As the base comes back to life, outside the base gates -- what’s left of them -- there is disorder like never before. In many places along the ravaged Gulf Coast, chaos and anarchy are the rule. Armed looters pillage at will and snipers take shots at rescue crews. Keesler did not escape that reality and, at one time, Airmen had to stop looters from getting on the base.

People are talking of leveling New Orleans. And the city of Biloxi, for decades the partner that helped the base, now relies on its uniformed neighbors for the sustenance of life.
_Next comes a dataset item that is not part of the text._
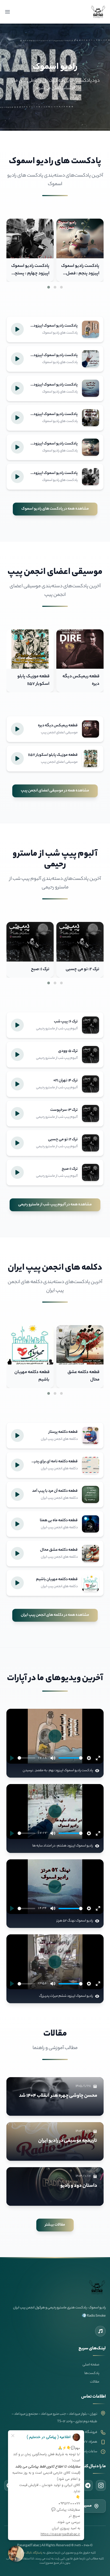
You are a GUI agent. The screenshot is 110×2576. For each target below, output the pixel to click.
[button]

But as the people at the Gulf Coast base try to recover from the horrors brought by the storm, they are already moving on. General Lord, who lost all his belongings when a 22-foot wall of water smashed through his on-base home, said Keesler will recover. And it is because of the people and their extraordinary resiliency.

“Keesler will rebound. I’m not certain what Keesler’s mission will be,” General Lord said. “But certainly the people here are prepared to plan it to be better and stronger that we ever were.”

At the moment, Sergeant Galletto said, Keesler is just working to take care of its own. And until that’s done, he said, “I’m glad I’m here and not outside the gate.” But in a couple of days, “we can reach out to the people outside the gate,” he said.

General Lord said Biloxi and other communities close to the base are already getting help from the base. The hurricane hit the communities hard and some do not have electricity and clean water. The base has little reserves to give.

“But we’re taking what little we have and sharing it with our friends,” he said.

The general said the base is planning to divert the water from one of its main water towers into the city. And it is providing the fire department the diesel fuel needed to keep its emergency generators running. And a major telecommunications provider is building a cellular telephone system on the base to restore some communications.

Because “the strength of our Air Force is clearly in the fine people that are in it, Keesler will rebound,” the general said.

And with help from Airmen at the base, so will the surrounding communities.